Personally, I don't think that's a correct assumption."

Well, of course it isn't universally. But it's helpful to be able to scan
something and get prompted that you made something an excessively-specific
type for what is, at this time, no apparent reason.

One generic reason to use a specific type (heh) is to avoid resolving the
interface on every use. But in general there's still a lot of code written
that takes a concrete type but just needs a Reader/Writer/etc.
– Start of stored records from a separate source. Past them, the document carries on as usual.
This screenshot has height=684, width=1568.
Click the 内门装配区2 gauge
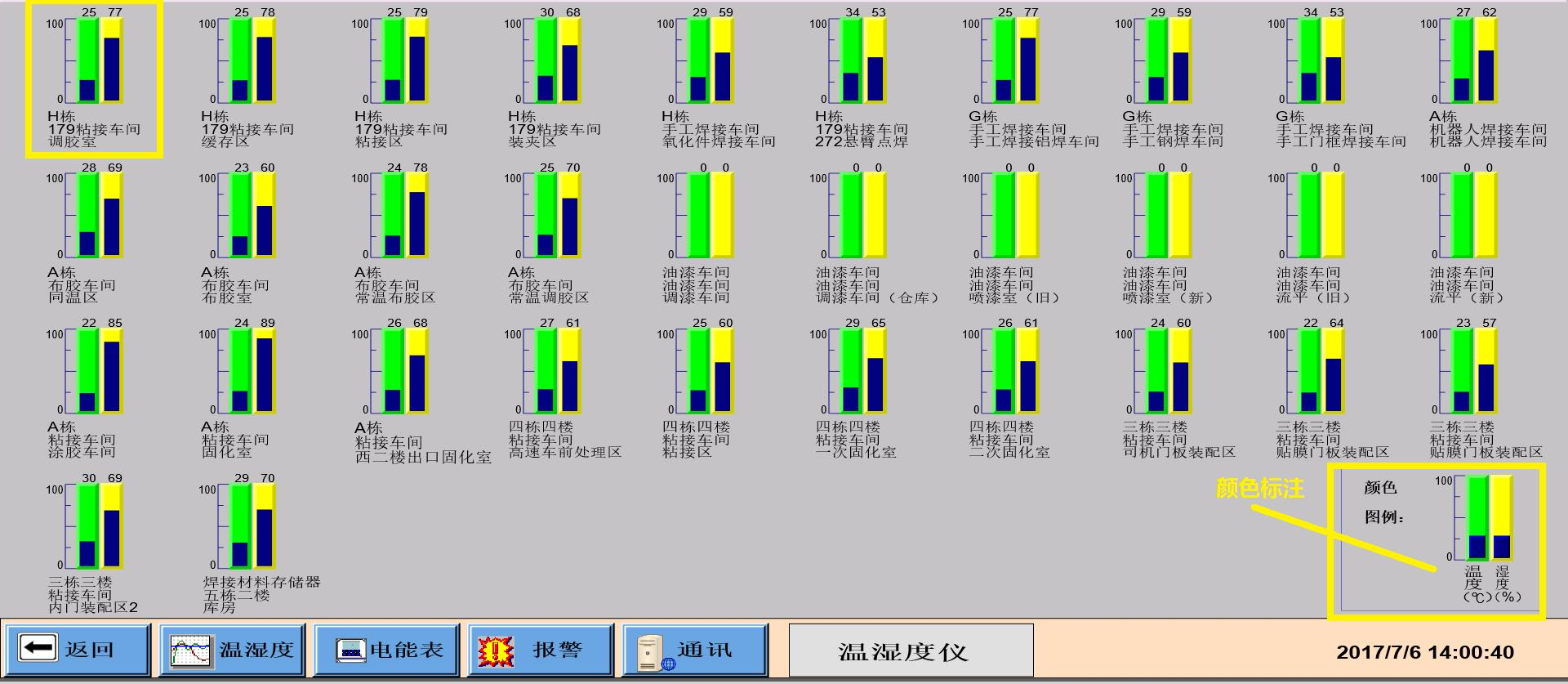coord(99,526)
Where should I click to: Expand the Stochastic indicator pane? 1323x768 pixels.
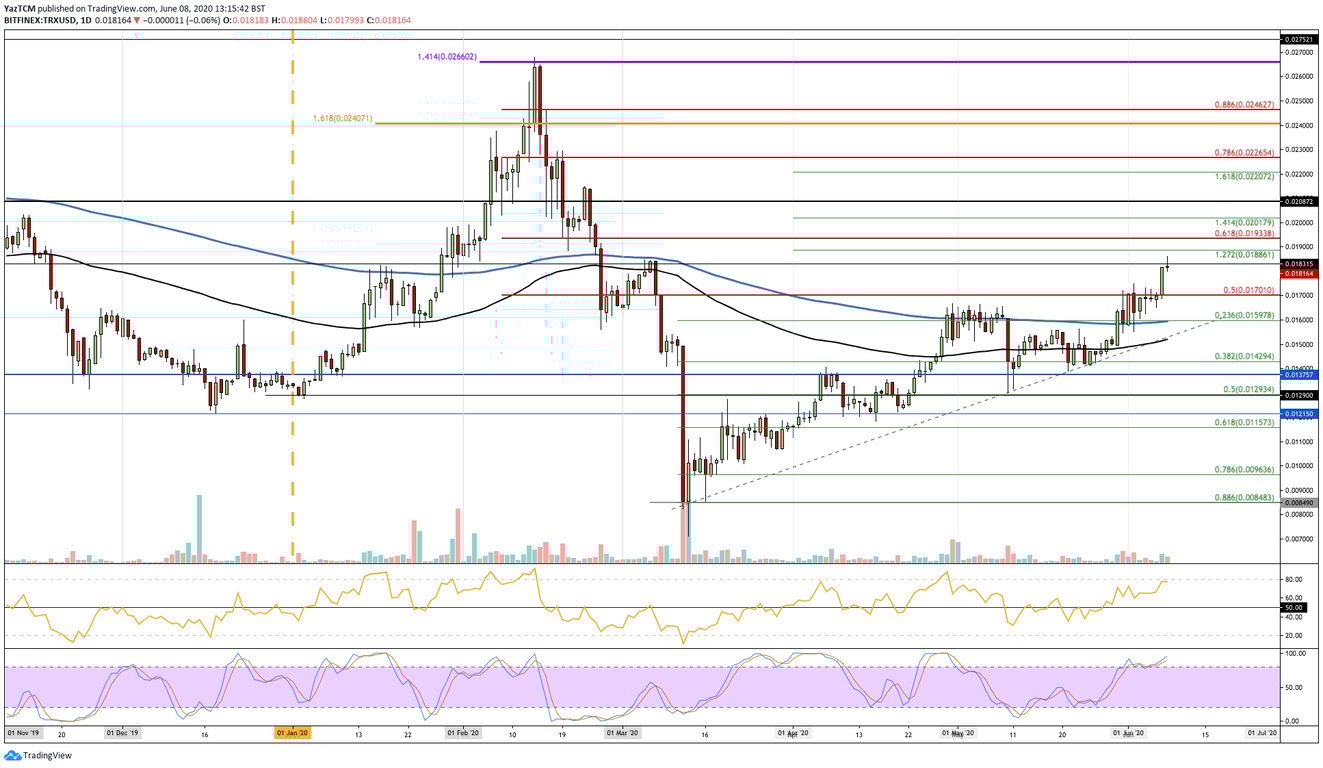point(660,685)
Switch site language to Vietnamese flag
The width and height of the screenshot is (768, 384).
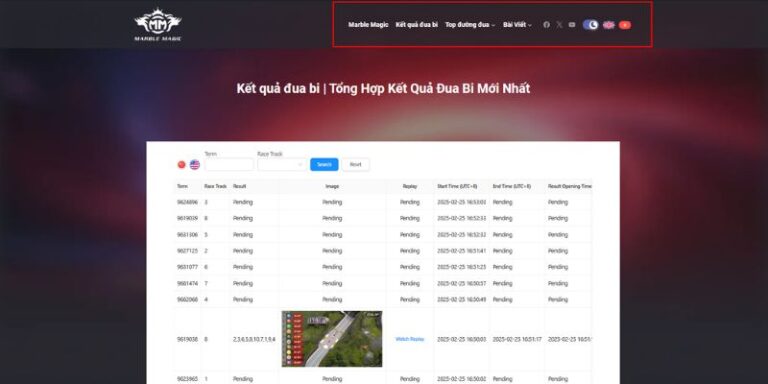(x=625, y=25)
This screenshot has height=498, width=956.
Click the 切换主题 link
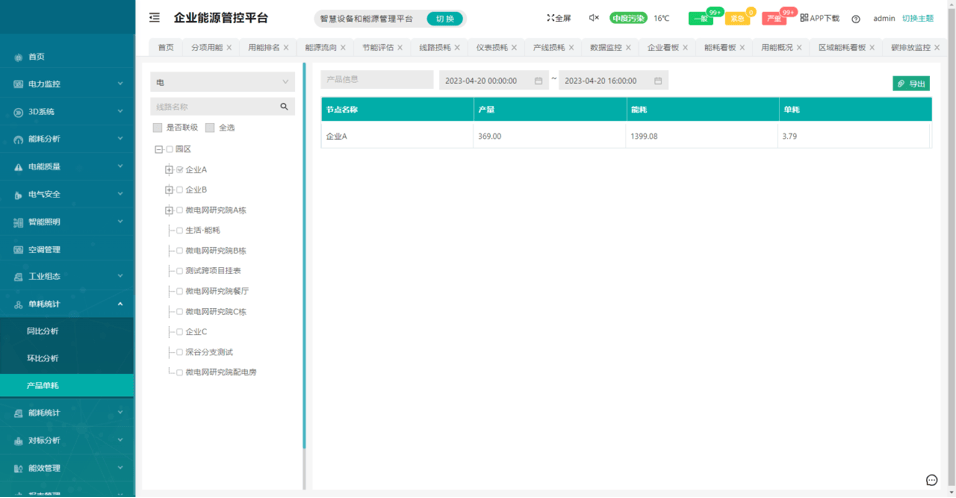[x=917, y=19]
"But I would worry that someone would add this to, say, a git hook as way to
enforce this assumption."

I suspect anyone using this is not likely to be tempted that way. There's a
lot of linters/code analyzers for Go that are, like this, useful for feedback
but can't be trusted to that degree. See
[https://github.com/alecthomas/gometalinter](https://github.com/alecthomas/gometalinter).
I've got a profile of a gometalinter setup that I've got some of my projects
hooked up to a pre-commit hook on [1], but only for selected hooks. Things
supported in that package range from "really no good reason ever to have this
'linter' complain" to "I've hardly ever seen it emit a warning I agreed with"
(sorry, gocyclo, but along with my general distaste for cyclomatic complexity
being a useful metric, you're set too painfully low for me).

See also the other story on the HN front page as I write this:
[https://news.ycombinator.com/item?id=11396477](https://news.ycombinator.com/item?id=11396477)
You would not hook that to a precommit hook. You'd just run it every so often.

[1]: If you're interested in this yourself, basically I just wrapped the
metalinter behind a shell script, started committing, and whenever it
complains about something I don't like, I either hack out the specific warning
or the entire linter in question, depending. Best just to grow your own
profile. You may also find this trick amusing: In the pre-commit hook, I
actually have it chdir into the project root and run this:

    
    
        ./gml $(find -name lintclean -printf "%h ")
    

"gml" is the aforementioned shell script consisting basically of "gometalinter
$ALL_THE_EXCLUSIONS $*", and the find comand makes it so you drop a file named
"lintclean" in a package that you want to keep clean. The precommit hook then
only triggers on packages that you've "declared" to be sealed to be clean,
meaning you can develop freely without the linter screaming continuously.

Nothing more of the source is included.